0

I'm trying to use open-uri to scrape the data from:

https://www.zomato.com/grande-lisboa/fu-hao-massamá

But, the website is automatically redirecting to:

https://www.zomato.com/pt/grande-lisboa/fu-hao-massamá

I don't want the spanish version. I want the english one. How do I tell ruby to stop doing that?

Alan W. Smith
  • 24,647
  • 4
  • 70
  • 96
leonidus
  • 363
  • 1
  • 3
  • 11
  • 1
    Welcome to Stack Overflow. It looks like you need help asking questions. When you ask a question like this, we need to see a minimal example of your code because that is worth a whole lot more than a description alone.

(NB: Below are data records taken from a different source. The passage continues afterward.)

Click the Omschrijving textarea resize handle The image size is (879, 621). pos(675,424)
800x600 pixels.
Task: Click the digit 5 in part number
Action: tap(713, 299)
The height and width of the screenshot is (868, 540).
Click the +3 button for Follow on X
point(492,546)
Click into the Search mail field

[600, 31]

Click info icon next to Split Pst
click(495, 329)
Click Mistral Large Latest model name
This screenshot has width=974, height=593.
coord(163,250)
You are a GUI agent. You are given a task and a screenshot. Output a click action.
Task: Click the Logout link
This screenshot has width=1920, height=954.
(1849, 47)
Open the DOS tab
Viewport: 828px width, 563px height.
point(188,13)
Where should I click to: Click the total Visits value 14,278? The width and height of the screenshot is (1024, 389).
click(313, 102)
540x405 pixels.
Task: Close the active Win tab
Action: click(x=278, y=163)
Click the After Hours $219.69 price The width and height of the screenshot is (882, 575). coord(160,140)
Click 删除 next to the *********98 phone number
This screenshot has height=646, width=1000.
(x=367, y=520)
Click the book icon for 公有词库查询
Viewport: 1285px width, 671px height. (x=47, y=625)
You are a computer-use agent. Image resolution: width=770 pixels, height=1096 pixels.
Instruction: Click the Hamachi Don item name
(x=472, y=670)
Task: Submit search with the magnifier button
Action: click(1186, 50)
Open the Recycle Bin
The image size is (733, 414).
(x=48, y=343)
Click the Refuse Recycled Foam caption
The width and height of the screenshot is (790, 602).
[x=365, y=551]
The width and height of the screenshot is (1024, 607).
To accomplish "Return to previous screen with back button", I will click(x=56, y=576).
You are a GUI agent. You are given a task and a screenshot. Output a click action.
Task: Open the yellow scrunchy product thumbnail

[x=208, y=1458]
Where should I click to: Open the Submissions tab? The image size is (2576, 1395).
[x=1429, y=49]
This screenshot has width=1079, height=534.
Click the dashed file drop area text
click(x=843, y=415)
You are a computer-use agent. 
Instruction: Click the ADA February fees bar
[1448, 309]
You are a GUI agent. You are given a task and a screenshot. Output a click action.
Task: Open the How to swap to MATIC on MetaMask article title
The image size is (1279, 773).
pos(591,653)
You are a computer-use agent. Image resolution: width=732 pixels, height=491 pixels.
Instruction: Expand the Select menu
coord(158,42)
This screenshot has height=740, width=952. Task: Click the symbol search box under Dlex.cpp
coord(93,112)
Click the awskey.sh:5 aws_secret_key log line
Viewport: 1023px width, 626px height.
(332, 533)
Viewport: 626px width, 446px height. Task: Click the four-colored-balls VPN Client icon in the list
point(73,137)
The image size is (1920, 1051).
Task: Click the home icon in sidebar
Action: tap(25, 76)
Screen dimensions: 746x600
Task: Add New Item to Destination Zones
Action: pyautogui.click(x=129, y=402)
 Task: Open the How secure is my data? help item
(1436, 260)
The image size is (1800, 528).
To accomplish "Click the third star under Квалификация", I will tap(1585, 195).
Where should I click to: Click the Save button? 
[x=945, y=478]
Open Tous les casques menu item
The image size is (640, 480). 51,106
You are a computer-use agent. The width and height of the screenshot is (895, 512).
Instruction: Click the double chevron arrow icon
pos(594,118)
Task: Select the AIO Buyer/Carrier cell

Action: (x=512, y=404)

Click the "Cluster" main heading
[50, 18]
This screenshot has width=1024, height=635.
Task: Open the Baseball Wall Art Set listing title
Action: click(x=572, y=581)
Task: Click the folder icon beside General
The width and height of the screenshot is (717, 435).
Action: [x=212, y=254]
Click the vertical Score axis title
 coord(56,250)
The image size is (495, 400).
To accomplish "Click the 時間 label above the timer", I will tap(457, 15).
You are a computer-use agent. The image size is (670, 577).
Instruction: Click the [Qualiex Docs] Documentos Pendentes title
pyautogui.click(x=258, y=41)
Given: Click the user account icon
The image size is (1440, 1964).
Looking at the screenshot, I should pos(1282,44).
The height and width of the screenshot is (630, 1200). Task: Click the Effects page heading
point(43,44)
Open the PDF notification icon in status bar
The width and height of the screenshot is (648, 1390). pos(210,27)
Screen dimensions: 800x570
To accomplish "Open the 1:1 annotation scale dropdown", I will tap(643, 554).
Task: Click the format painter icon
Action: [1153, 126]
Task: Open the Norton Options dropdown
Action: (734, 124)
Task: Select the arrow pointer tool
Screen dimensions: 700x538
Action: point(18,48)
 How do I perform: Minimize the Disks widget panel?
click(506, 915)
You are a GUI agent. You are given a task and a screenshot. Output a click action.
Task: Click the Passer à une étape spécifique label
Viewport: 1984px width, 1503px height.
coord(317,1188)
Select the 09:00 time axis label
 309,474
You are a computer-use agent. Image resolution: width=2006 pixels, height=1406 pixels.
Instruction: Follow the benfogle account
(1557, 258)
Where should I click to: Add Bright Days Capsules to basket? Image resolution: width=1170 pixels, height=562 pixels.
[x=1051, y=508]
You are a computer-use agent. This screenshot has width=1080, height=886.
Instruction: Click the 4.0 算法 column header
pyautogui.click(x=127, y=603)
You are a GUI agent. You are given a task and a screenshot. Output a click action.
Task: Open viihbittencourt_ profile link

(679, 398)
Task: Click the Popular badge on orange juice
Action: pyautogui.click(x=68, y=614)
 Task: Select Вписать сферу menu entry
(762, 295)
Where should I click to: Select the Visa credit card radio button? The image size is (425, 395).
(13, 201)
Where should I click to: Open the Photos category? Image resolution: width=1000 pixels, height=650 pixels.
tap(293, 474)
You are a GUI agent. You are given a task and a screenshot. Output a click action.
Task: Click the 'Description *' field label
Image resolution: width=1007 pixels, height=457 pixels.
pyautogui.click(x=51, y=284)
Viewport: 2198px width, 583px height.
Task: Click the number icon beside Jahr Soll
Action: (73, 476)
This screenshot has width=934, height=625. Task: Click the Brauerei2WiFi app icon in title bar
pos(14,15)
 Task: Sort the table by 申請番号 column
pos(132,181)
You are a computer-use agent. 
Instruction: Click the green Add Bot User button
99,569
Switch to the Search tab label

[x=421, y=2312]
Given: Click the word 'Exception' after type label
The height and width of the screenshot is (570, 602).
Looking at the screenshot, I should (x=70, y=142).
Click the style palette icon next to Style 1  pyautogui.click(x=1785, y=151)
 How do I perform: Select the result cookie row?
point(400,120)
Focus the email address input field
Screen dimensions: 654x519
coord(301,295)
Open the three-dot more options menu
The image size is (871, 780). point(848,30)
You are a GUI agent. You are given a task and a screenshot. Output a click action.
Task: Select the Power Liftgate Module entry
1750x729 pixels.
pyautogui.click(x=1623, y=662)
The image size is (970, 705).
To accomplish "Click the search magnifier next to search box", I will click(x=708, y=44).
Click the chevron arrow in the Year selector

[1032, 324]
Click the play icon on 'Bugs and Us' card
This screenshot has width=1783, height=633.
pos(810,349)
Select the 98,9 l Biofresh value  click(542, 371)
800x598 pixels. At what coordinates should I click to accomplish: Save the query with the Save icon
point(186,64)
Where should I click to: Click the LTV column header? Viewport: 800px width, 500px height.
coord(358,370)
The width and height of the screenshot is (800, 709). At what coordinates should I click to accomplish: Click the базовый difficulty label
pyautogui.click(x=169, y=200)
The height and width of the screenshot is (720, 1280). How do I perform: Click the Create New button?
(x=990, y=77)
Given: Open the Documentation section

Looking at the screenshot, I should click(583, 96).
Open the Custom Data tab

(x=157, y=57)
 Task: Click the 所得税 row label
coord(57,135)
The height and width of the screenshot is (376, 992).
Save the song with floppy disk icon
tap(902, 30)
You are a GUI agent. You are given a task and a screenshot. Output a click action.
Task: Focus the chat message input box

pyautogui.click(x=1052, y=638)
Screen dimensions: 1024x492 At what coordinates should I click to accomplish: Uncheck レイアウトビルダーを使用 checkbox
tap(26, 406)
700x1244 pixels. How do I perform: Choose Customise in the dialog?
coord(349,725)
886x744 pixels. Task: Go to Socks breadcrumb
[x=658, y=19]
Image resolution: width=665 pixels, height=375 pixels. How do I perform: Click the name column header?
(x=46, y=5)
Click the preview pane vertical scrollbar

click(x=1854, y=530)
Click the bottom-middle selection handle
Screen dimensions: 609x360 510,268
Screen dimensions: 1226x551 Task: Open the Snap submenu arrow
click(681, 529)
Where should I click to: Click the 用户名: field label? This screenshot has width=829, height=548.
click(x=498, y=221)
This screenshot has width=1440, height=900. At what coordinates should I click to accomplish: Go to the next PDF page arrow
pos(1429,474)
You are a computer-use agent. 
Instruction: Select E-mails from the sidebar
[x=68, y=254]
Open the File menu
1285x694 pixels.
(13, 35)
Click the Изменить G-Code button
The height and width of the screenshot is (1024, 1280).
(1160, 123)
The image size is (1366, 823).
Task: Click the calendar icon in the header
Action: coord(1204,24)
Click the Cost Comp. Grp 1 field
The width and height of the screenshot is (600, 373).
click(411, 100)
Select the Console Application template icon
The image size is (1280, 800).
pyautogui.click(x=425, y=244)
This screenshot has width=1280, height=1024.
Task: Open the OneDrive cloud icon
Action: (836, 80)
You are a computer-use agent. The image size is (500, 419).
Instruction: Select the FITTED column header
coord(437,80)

Also, your title says you're using Net::HTTP, but the text says you're using OpenURI to "scrape" the page. Neither Net::HTTP or OpenURI do scraping but they do allow you to get a page. Clearly and consistently explaining what you are doing and showing an example will help you get good answers and up votes. Not doing that will get you down votes or your question closed. – the Tin Man Feb 05 '15 at 18:35

1 Answers1

3

This is called content negotiation - the web server redirects based on your request. pt (Portuguese) seems to be the default: (at least from my location)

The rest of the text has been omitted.